User:MarkTraceur/UploadWizard/Book uploads/Initial thoughts

From mediawiki.org

As part of the Google Summer of Code, we intend to integrate book uploading inside UploadWizard. We're breaking the task down into some subtasks.

Add book-upload metadata form(s)[edit]

Ready the interface[edit]

The UploadWizard interface currently only deals with image-type metadata. If we're going to deal with more than one type, we need to add a way to specify what a given thing is. This could look one of the following ways:

  • Radio buttons on a page just after the initial upload (or after the license page, depending on whether we want to customise license inputs based on type) that determine the form we put into the details page.
  • Separate buttons for each type of metadata, possibly organized by supertypes (like "image" is a supertype of "picture" and "cartoon", maybe), that add different subclasses of UploadWizardUpload objects to the list of uploads.
  • A dropdown list, either on a separate page that gates the type of form we use in the details page, or on the details page itself, which would require modifying the forms while on the details page.

The initial implementation of this interface should either only allow choosing 'image' (which is sort of annoying, but would be possible) or should allow configuration of different types based on some simple-ish configuration variables in LocalSettings.php for testing purposes. The patch (or the patches) that implement this will not cause any user-facing changes.

Make it possible to add more metadata types[edit]

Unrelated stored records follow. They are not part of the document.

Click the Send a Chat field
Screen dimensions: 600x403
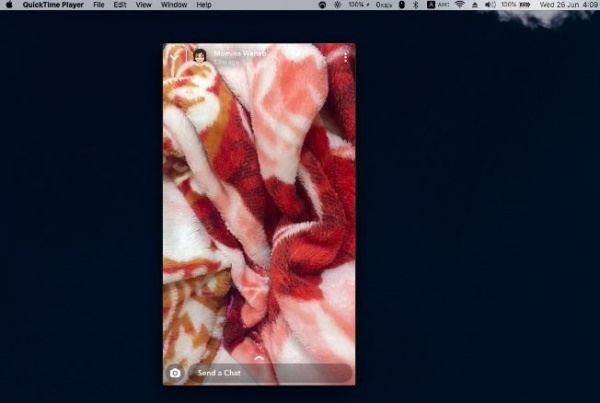click(270, 373)
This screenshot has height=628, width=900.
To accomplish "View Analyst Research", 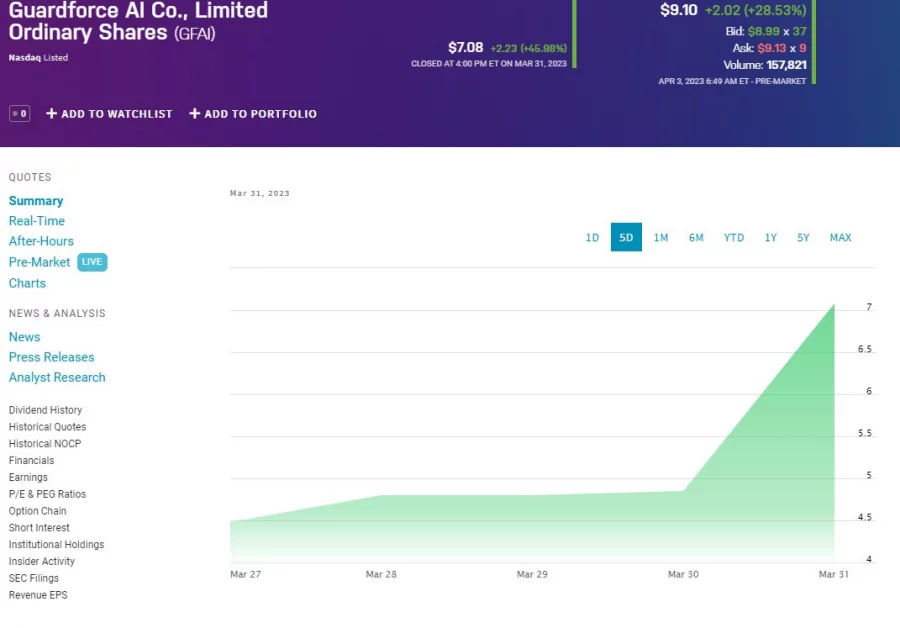I will pyautogui.click(x=57, y=377).
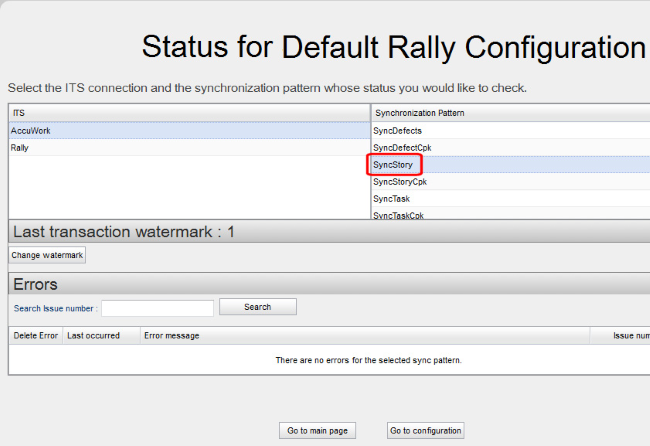Focus the Search Issue number field
Screen dimensions: 650x446
click(x=157, y=308)
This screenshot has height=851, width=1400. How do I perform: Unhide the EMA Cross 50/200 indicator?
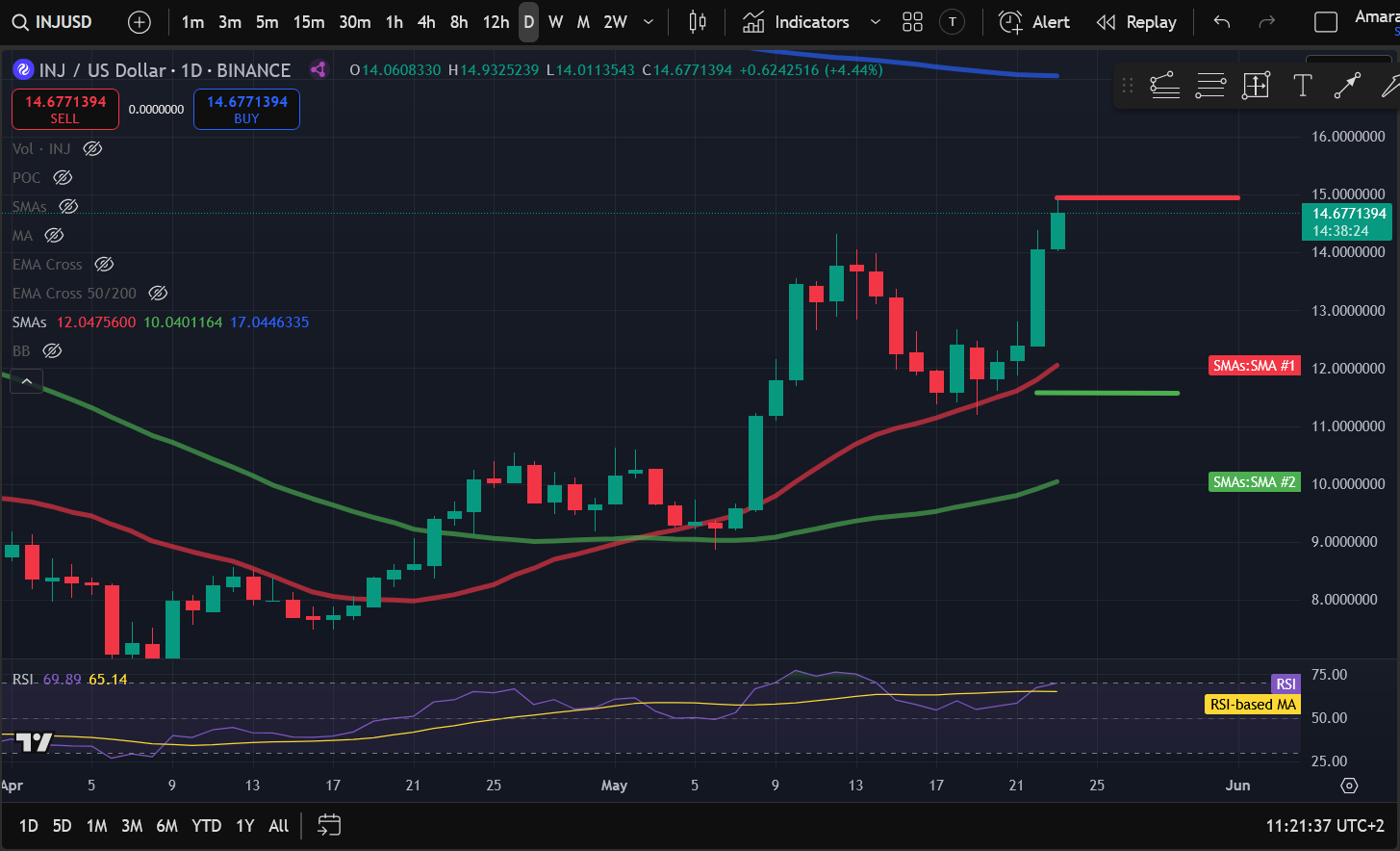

This is the second half of the metadata work that will need to be done. One of two things can happen:

Build out configuration systems for metadata forms[edit]

We can build a complex-ish system for configuring metadata forms in LocalSettings.php. This is sort of how licenses already work, for example.

Integrate with TemplateData[edit]

Or, we can use the snazzy new TemplateData in combination with some configurable category names in LocalSettings.php in order to determine A) what is a valid metadata type (things that are in Category:Metadata schemas and are in the Template namespace, for example) and B) what those types expect in the way of form data types. This option seems way better, but maybe a little more complicated because we don't get to define all of the structures ourselves. I'm mostly okay with that.

See e.g. the example schema in the repository.

Import metadata from third party sources[edit]

Metadata that books (and other things) need can sometimes be stored in XML files on a third party site. These XML files would be great to have as a source of metadata so we don't need to manually enter the metadata ourselves.

I don't think we actually need to get these files to the server. We should be able to just pick up the metadata from the file on the client. This will require some sort of handling of the XML formats, and I'm not sure how to make that work along with the idea of "define whatever metadata formats you want" concept from the previous section. I guess it'll come down to us providing a potential shortcut for *some* metadata formats, but not all.

Import book files from third party sources[edit]

Why stop at metadata? Let's bring book files in from archive.org, Europeana, etc., just like we do with Flickr images. Probably this will involve refactoring bits of the Flickr code into generic-looking functions for importing third party stuff.

Add nifty integration features for third-party sources of files and data[edit]

One little nice-to-have thing is to add support for a query string parameter (or multiple ones?) to support uploading files and metadata automatically from a source. An example would be if you were browsing archive.org and wanted to share a file from it on Commons. We could do this for Flickr and Europeana, too. The basic workflow would just be to supply URLs for actual work file and metadata file, and then use those instead of asking when it comes time to get data. Upload multiple ones at once? It's possible, but I'm not yet sure if we should support it. We might want to consider making this a POST action to support big lists of files, if we do support it.